[Saved data entries]

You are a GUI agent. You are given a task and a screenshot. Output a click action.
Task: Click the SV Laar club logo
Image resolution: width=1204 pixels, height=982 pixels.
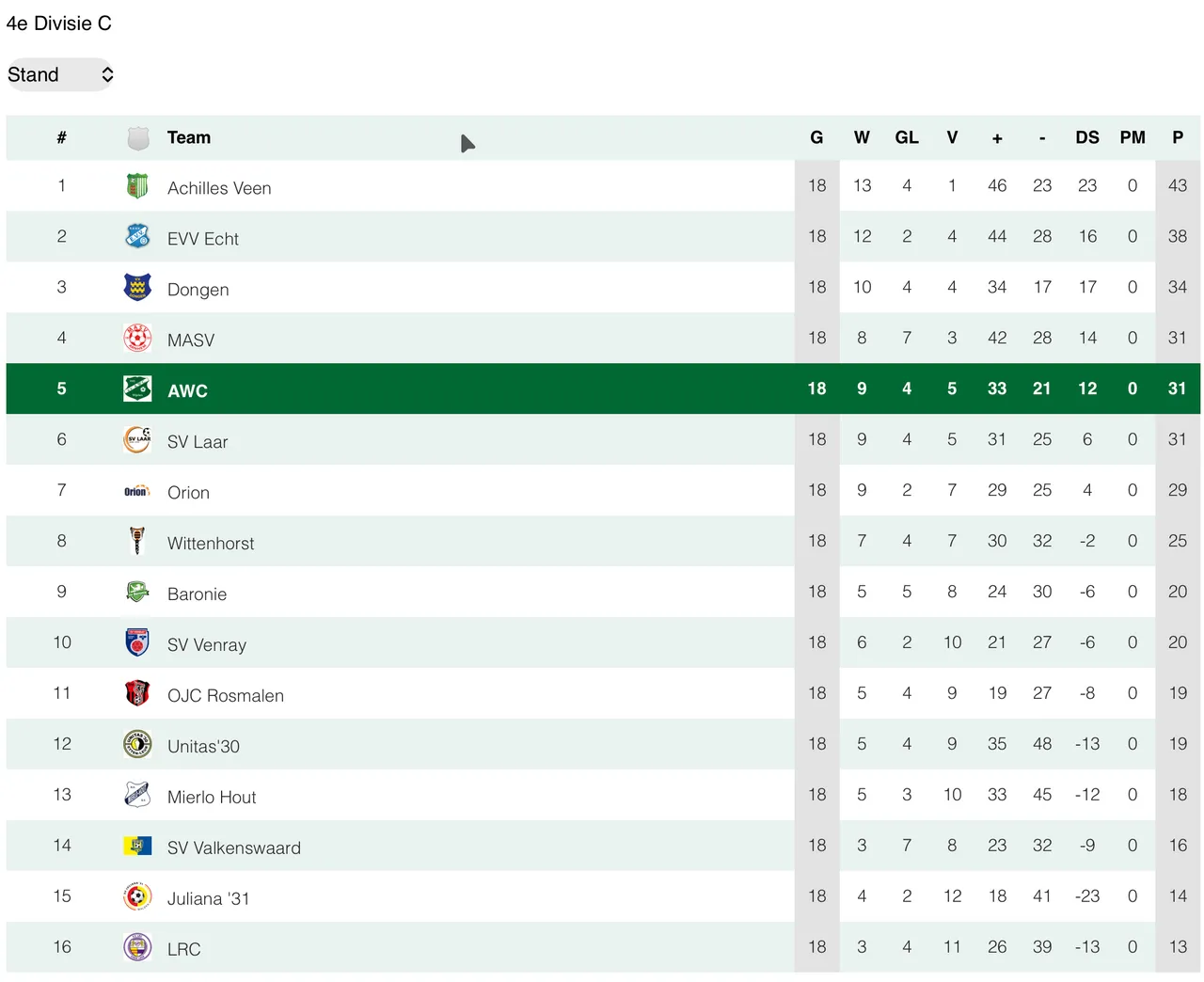(x=137, y=439)
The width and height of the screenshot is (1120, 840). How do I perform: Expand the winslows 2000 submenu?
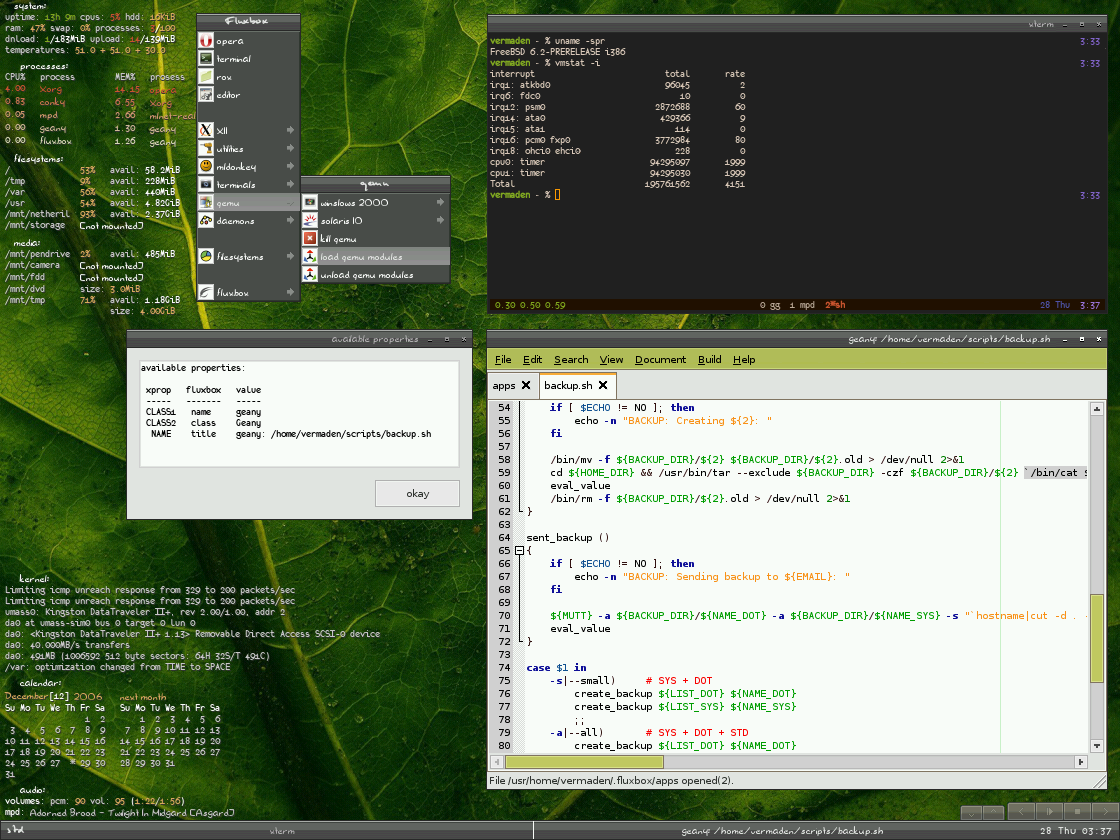click(x=440, y=203)
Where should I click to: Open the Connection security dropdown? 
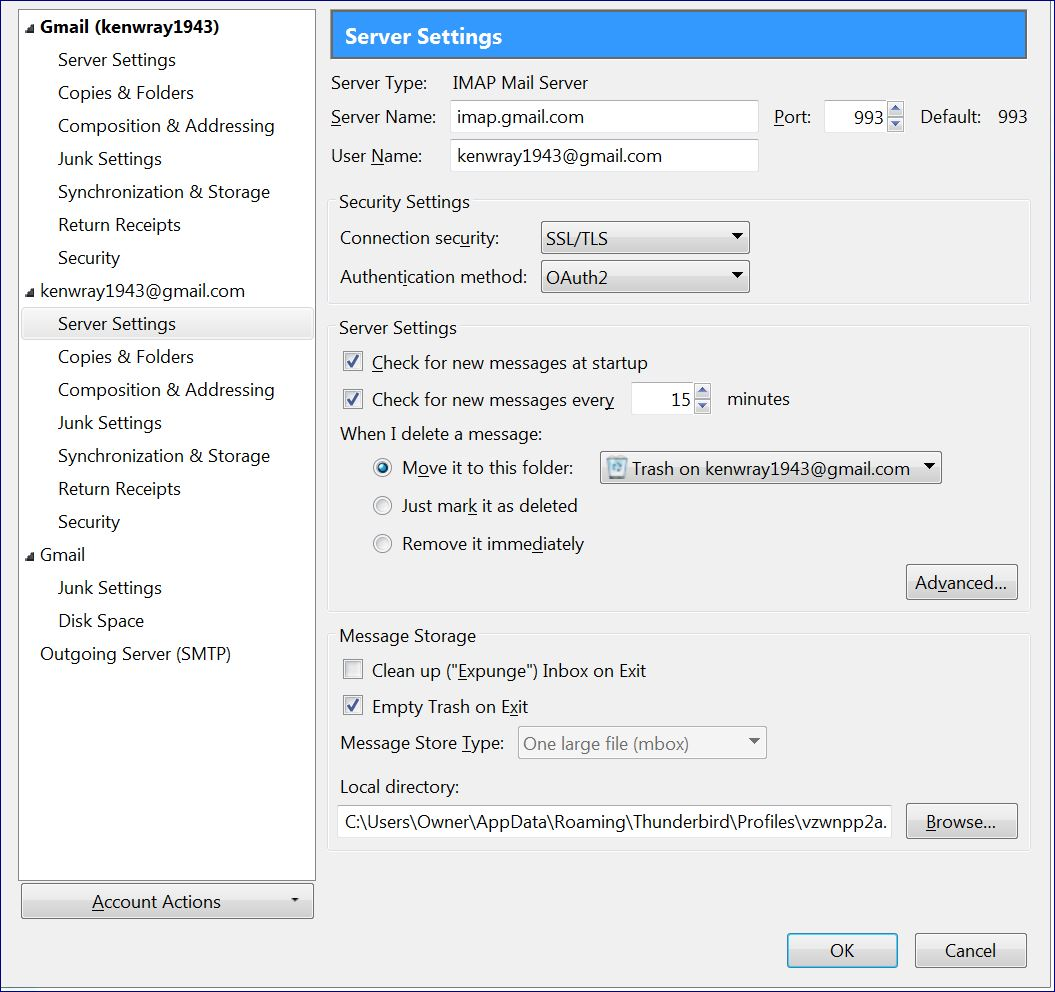coord(644,238)
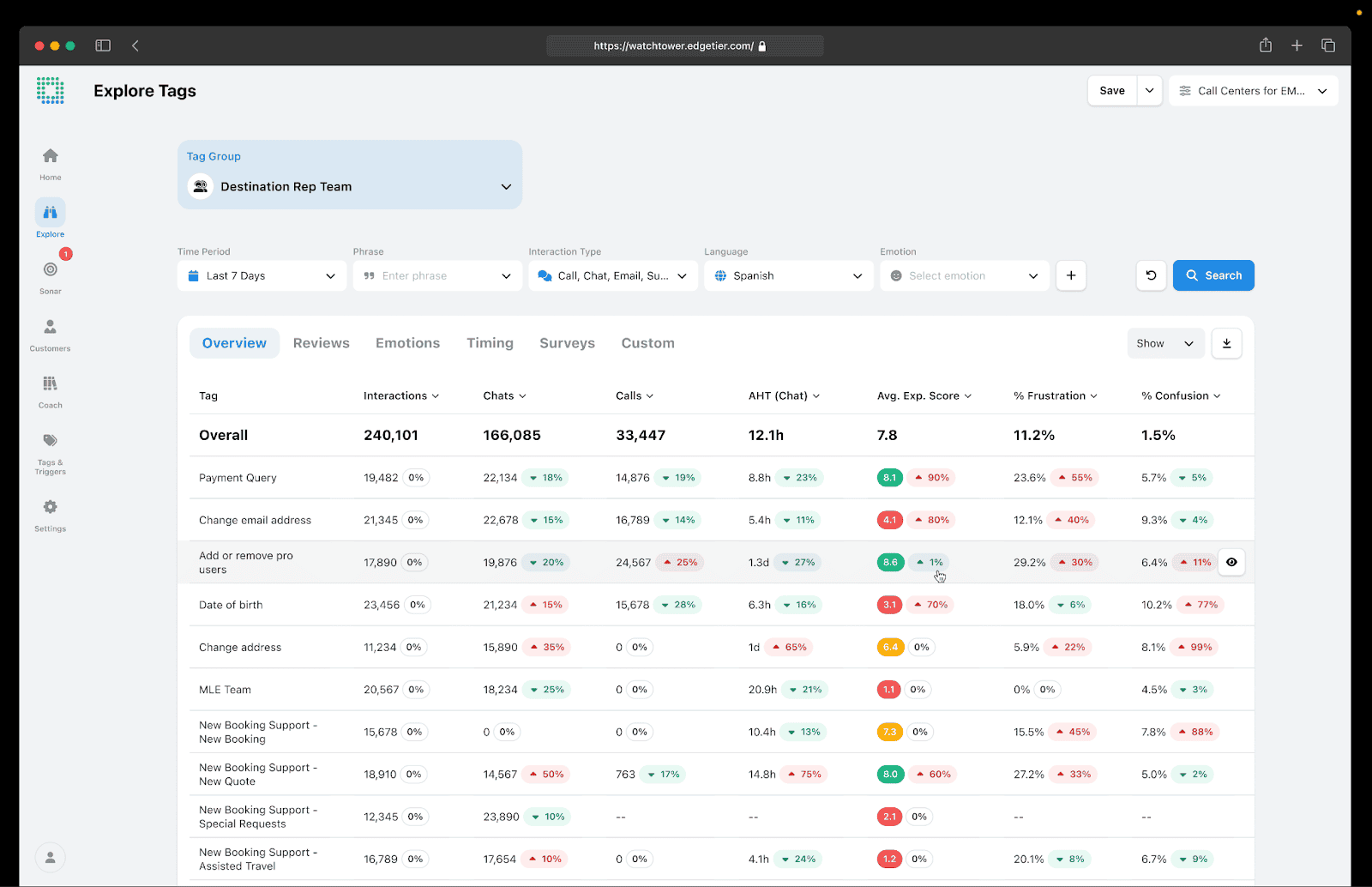1372x887 pixels.
Task: Toggle eye icon on Add or remove pro users row
Action: click(x=1231, y=563)
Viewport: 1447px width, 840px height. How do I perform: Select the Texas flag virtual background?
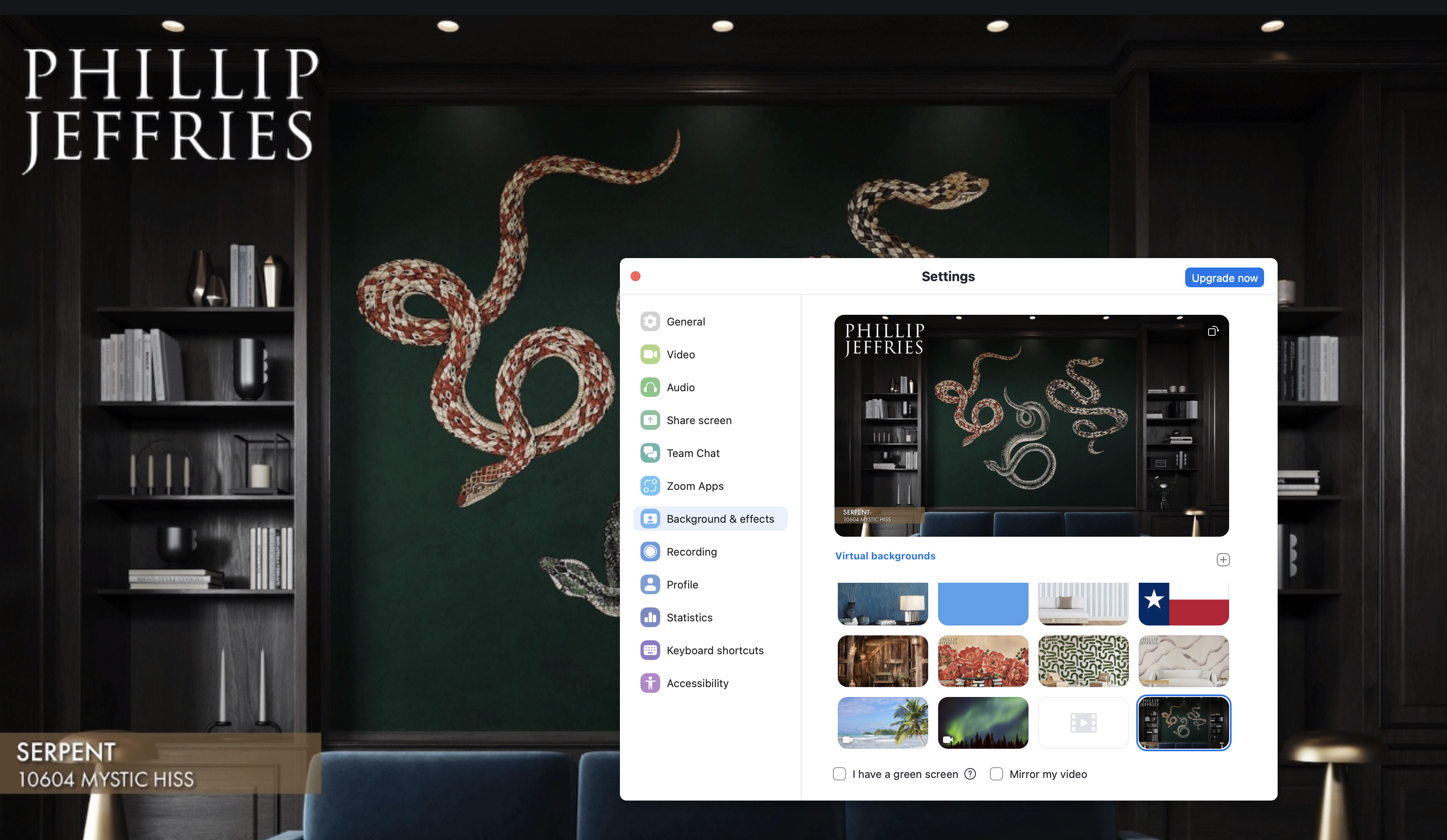tap(1183, 601)
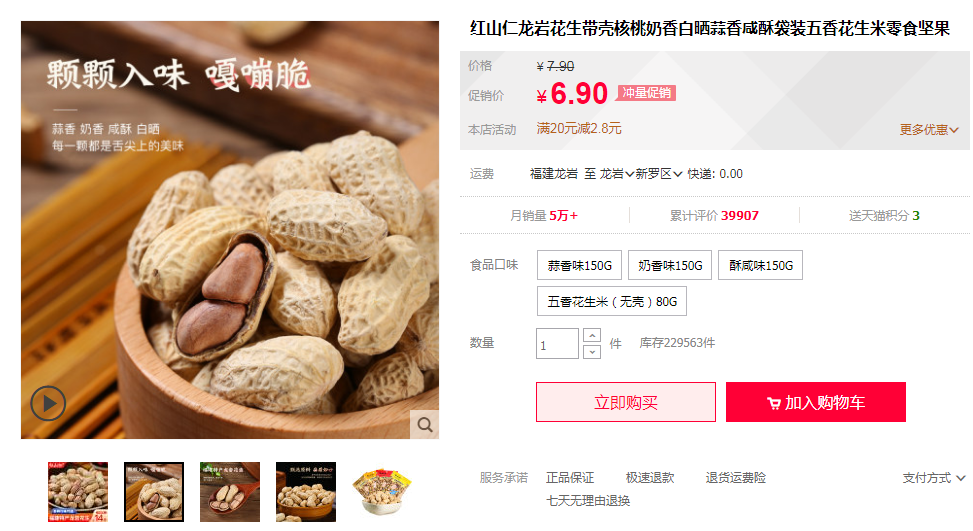This screenshot has height=531, width=973.
Task: Choose 五香花生米（无壳）80G option
Action: [612, 301]
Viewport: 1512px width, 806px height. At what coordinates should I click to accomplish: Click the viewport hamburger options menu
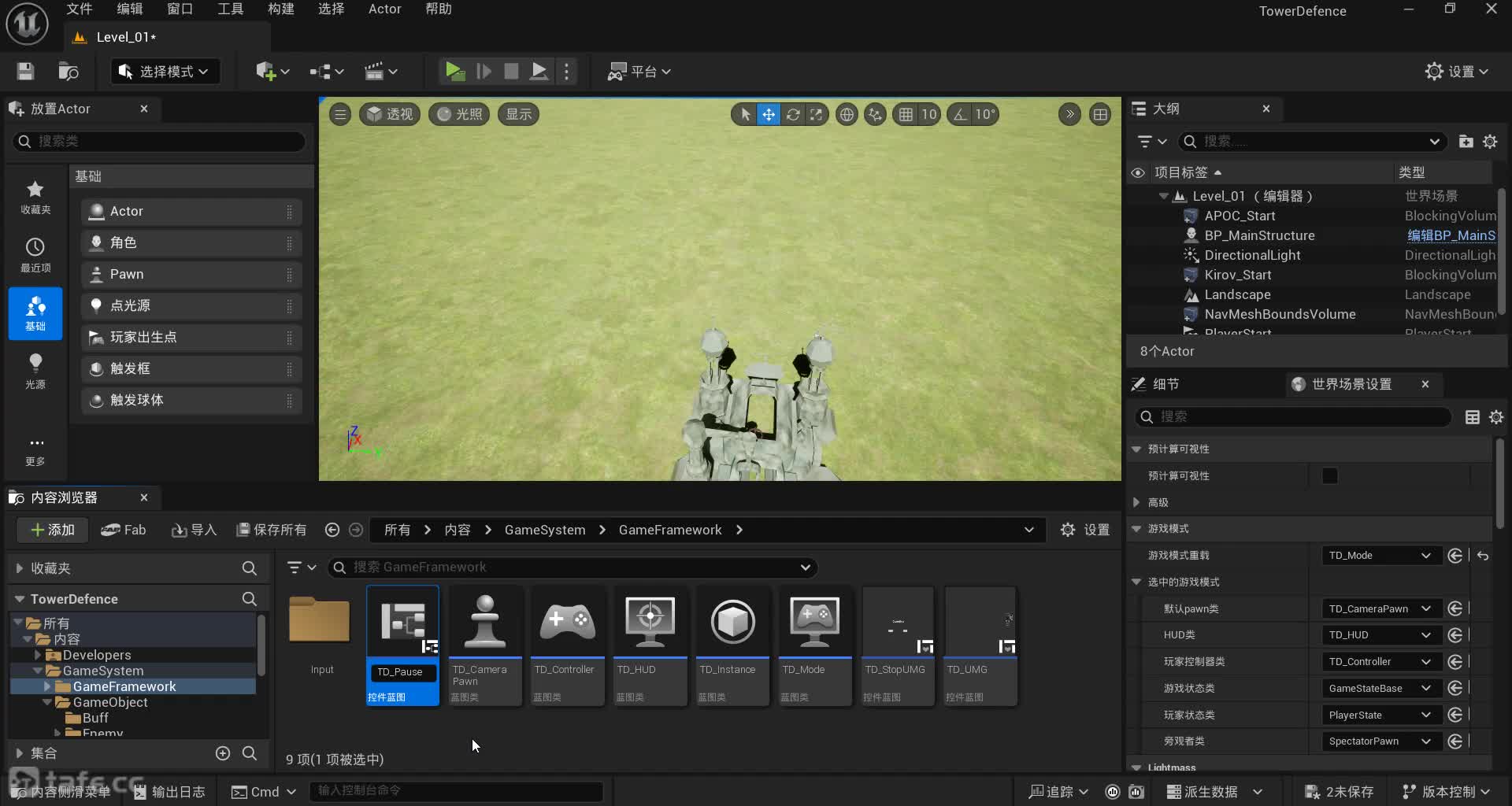(340, 115)
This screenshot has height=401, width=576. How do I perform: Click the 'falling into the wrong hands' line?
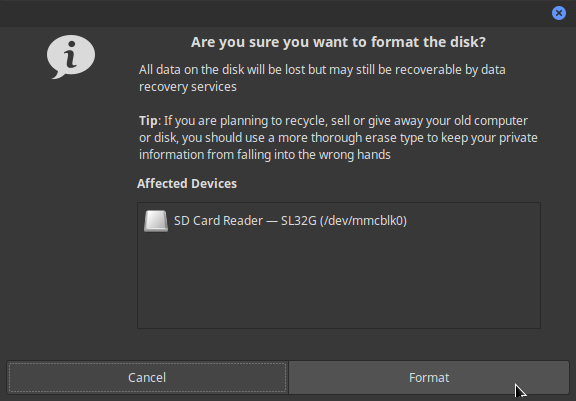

■ Aim of the exercise
Please print the lines from the one holding "The width and" through the end of the records above, unchanged and with the pictures left out.

■ Response
The width and height of the screenshot is (1120, 840). How do I perform: Expand the winslows 2000 submenu?
click(x=440, y=203)
Where should I click to: Open the Connection security dropdown? 
coord(644,238)
1372x887 pixels.
Task: Toggle eye icon on Add or remove pro users row
Action: click(x=1231, y=563)
Viewport: 1447px width, 840px height. How do I perform: Select the Texas flag virtual background?
tap(1183, 601)
This screenshot has height=531, width=973.
Task: Choose 五香花生米（无壳）80G option
Action: [612, 301]
Viewport: 1512px width, 806px height. At what coordinates should I click to accomplish: Click the viewport hamburger options menu
(340, 115)
This screenshot has height=401, width=576. How do I perform: Click the 'falling into the wrong hands' line?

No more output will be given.